The Change of Variables in Surface Integral

Question

Actually, I can't understand the question. In the hint they say first to pick a coordinate with z1 perpendicular to x+y+z=t . Why do we have to change the coordinate with (x1,y1,z1)? I mean can we directly calculate without any change? Can someone give me a brief proof of this?

Answer 1

First, we write the plane $P:x+y+z = t$ with unit normal vector. This gives $P:\frac{x}{\sqrt3} + \frac{y}{\sqrt3}+\frac{z}{\sqrt3} = \frac{t}{\sqrt3}.$ Let's denote the unit normal vector of this plane by $u$, so $u = (\frac{1}{\sqrt3},\frac{1}{\sqrt3},\frac{1}{\sqrt3}).$

Now we pick a new orthogonal coordinate system with coordinates $(x_1,y_1,z_1)$ where $u$ is the direction of the positive $z_1$-axis.

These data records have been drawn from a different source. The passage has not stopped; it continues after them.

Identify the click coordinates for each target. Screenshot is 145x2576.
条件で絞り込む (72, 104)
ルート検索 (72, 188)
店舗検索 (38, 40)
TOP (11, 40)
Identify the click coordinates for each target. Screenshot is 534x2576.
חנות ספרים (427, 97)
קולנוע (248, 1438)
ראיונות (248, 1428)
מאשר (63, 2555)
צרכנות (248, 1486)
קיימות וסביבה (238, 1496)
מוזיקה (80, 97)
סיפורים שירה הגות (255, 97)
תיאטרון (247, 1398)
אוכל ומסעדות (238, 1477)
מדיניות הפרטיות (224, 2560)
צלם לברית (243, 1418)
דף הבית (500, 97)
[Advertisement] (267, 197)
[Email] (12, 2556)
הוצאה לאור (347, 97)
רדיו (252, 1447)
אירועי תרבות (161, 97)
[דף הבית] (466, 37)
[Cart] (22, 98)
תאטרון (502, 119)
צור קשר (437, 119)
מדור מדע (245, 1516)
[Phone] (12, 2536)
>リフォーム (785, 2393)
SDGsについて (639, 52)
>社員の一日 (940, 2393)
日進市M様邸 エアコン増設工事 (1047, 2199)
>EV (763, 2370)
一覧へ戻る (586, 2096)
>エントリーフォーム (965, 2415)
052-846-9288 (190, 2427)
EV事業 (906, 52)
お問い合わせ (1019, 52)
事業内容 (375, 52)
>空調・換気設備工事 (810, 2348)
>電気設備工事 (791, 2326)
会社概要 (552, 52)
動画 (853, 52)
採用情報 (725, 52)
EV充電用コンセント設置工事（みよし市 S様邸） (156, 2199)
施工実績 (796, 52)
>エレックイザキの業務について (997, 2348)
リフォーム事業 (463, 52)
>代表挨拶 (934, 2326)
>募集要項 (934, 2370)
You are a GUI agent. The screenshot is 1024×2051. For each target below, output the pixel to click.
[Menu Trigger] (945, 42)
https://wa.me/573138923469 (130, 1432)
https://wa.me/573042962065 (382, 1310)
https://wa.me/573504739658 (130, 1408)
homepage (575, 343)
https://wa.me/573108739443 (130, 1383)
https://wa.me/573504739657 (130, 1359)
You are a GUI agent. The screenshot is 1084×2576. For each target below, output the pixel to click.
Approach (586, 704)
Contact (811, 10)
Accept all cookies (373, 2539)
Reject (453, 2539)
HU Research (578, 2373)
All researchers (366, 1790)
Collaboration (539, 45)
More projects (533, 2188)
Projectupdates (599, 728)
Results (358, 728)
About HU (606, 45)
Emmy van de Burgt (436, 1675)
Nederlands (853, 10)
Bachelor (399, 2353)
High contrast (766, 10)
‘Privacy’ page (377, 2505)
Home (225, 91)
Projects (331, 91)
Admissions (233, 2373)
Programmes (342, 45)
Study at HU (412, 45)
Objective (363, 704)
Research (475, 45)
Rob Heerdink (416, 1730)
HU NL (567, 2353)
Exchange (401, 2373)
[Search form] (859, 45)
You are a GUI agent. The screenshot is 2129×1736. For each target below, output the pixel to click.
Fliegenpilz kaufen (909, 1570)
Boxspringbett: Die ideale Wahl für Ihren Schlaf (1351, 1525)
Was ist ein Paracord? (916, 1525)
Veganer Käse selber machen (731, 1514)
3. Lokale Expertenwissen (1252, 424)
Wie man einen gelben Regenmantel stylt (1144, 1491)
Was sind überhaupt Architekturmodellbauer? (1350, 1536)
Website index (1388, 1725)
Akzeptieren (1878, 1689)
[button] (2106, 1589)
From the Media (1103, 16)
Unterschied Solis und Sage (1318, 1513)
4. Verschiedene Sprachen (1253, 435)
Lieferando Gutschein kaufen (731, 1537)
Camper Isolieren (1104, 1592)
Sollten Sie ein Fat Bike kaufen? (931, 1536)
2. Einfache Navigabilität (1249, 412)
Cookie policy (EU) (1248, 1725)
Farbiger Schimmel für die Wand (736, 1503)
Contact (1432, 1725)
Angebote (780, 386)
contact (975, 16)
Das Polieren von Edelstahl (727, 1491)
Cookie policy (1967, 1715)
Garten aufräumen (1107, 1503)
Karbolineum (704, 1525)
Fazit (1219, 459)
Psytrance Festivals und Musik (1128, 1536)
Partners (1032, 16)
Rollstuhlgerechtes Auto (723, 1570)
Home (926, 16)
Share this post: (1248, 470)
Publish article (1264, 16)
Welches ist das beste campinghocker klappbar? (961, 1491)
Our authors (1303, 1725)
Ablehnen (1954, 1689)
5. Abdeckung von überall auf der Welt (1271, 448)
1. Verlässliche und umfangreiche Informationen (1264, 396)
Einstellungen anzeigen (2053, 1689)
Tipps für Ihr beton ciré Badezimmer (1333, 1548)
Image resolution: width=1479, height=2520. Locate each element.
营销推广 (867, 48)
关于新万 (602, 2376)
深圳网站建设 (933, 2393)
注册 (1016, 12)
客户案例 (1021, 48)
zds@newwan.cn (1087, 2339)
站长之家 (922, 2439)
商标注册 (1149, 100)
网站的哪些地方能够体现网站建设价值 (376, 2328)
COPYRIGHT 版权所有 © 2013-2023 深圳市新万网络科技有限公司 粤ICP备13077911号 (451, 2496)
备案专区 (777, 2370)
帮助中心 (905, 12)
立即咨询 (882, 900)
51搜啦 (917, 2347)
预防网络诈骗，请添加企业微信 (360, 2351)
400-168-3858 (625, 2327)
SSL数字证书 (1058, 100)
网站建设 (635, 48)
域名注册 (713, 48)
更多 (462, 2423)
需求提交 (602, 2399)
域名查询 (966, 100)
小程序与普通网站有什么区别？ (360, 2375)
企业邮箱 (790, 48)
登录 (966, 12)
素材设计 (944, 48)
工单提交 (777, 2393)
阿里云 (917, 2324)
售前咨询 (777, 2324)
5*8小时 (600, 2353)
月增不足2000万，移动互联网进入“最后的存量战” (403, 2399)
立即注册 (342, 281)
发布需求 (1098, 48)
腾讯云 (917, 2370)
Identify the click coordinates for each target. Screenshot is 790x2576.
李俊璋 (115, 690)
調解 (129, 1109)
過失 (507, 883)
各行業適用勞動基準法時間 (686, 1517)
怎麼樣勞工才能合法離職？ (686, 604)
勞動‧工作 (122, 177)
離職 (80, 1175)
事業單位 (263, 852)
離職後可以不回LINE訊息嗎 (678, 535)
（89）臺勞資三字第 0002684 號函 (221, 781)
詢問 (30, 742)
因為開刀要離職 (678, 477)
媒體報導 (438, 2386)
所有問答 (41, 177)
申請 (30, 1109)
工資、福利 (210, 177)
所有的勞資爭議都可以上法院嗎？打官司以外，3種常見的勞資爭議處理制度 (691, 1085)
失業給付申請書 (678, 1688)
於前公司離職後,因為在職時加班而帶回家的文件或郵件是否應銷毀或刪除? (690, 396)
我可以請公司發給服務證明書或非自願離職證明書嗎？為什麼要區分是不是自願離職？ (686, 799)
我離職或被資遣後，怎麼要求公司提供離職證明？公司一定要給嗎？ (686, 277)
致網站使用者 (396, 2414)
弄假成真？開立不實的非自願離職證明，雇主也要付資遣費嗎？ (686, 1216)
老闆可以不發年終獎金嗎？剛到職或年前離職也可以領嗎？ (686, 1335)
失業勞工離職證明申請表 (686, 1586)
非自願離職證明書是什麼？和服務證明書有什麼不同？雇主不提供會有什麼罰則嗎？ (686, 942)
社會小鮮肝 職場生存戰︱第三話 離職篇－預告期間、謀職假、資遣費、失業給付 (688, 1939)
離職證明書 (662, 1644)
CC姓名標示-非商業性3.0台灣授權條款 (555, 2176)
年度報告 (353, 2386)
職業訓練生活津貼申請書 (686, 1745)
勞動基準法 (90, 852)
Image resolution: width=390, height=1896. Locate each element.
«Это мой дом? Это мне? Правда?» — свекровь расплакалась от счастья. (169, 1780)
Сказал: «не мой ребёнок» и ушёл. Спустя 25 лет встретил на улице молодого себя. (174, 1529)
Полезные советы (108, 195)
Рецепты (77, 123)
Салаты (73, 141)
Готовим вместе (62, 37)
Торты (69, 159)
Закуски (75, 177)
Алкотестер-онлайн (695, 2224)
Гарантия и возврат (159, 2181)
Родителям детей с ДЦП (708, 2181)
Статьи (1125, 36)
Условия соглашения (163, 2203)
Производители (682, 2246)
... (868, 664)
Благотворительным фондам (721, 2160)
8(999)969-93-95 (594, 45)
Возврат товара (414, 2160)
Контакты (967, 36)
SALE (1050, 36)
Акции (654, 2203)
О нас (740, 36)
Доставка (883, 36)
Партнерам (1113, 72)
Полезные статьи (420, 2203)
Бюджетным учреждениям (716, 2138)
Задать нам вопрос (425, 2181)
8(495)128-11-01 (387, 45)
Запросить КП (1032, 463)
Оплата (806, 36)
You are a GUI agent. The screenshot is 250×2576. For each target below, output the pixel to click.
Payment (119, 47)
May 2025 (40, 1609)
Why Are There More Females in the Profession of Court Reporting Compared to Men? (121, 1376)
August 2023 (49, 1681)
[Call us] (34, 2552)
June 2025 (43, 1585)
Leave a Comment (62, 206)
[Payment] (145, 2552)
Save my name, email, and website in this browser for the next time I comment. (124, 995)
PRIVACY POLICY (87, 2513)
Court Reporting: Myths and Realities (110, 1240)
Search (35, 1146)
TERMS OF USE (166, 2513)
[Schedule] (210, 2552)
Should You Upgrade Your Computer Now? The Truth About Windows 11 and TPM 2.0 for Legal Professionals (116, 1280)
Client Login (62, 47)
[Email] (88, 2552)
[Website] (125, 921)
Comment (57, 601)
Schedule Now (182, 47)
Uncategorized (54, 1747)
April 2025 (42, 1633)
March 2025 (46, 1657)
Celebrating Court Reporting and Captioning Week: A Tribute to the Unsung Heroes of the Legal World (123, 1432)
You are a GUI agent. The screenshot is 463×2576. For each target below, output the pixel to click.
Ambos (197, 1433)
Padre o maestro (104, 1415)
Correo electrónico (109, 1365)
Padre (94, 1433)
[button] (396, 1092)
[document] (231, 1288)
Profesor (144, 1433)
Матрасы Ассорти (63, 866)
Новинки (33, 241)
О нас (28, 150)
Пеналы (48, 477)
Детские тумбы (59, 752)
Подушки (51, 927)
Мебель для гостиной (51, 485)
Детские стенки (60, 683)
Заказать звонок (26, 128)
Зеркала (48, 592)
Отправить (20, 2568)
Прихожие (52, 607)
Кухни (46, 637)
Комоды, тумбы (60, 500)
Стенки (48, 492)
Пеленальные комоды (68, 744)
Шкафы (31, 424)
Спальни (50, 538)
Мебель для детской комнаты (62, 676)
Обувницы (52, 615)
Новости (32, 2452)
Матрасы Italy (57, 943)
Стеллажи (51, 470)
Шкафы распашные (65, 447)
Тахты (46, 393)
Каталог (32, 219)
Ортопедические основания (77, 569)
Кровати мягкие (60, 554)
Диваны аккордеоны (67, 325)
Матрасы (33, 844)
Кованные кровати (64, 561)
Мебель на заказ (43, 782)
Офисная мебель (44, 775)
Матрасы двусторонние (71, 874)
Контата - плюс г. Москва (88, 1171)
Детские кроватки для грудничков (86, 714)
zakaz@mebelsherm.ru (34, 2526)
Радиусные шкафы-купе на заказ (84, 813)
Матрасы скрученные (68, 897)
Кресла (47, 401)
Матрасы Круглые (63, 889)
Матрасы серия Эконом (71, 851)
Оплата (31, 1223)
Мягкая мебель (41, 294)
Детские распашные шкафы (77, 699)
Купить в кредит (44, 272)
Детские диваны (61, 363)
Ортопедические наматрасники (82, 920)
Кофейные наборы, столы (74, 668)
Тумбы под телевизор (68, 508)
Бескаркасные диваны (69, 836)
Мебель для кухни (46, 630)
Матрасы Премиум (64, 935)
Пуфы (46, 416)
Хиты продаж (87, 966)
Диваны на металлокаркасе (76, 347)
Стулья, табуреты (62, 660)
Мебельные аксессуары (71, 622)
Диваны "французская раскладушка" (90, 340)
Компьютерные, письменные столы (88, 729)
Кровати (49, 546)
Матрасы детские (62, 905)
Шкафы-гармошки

Such a coordinate system exists. There are lots of choices. Alternatively, you can think about it as follows. Find a rotation $R$ that rotates $u$ into the positive $z$-axis, i.e. $Ru = (0,0,1).$ Again, such a rotation exists, and there are lots of choices. Since $R$ is orthogonal, it preserves all the Euclidean structure. From this, it follows that $R$ also preserves surface area, volume, and measure. Moreover, $R$ maps $S^1$ onto itself, where $S^1$ denotes the unit sphere. Also, $R$ preserves the function $\Phi,$ i.e. $\Phi(v) = \Phi(Rv)$ for any vector $v.$ That's because $x^2+y^2+z^2$ is just $\|v\|^2,$ which is preserved by $R.$ Finally, $R$ maps the plane $P$ to the plane $Q:z = \frac{t}{\sqrt3}.$ All this shows that, by applying $R$, or equivalently changing coordinates in an orthogonal manner, we have transformed the original problem into something much more amenable - without doing any cumbersome calculations :-). Namely, if we denote by $K$ the part of $Q$ inside of $S^1,$ Then we have $R(S) = K$ and moreover $$ \int\int_S\Phi(x,y,z)dS = \int\int_K\Phi(x,y,z)dK. $$ From the equation for $Q$ it's easy to see that $$ K = \left\{(x,y,z)\ |\ z = \frac{t}{\sqrt3},\ x^2+y^2 \leq 1 - \frac{t^2}{3} \right\} \quad for\ |t| \leq \sqrt3 $$ and $K = \emptyset$ for $|t| > \sqrt3.$ That latter case corresponds exactly to the result $0$ in your question and is uninteresting, so let's assume $|t| \leq \sqrt3$ from now on. Then we can express $x$ and $y$ in polar coordinates $$ x = r \cos\psi\quad and \quad y = r\sin\psi $$ and get $$ K = \left\{(r,\psi,z)\ |\ z = \frac{1}{\sqrt3},\ 0 \leq r \leq \sqrt{1 - \frac{t^2}{3}},\ 0 \leq \psi < 2\pi \right\}. $$ Moreover we have $$ \Phi(x,y,z) = 1-x^2-y^2-z^2 = 1-\frac{t^2}{3}-r^2, $$ and finally recall the "well known" differential transformation $$ dK = dxdy = rdrd\psi. $$ With all this, we calculate $$ \begin{align} \int\int_K\Phi(x,y,z)dK & = \int_0^{2\pi}\int_0^{\sqrt{1-\frac{t^2}{3}}}(1-\frac{t^2}{3}-r^2)rdrd\psi \\ & = 2\pi\left(\frac{1}{2}\left(1-\frac{t^2}{3}\right)r^2 - \frac{1}{4}r^4\right)_0^{\sqrt{1-\frac{t^2}{3}}} \\ & = 2\pi\frac{1}{4}\left(1-\frac{t^2}{3}\right)^2 \\ & = \frac{\pi}{18}\left(3-t^2\right)^2, \end{align} $$ as desired.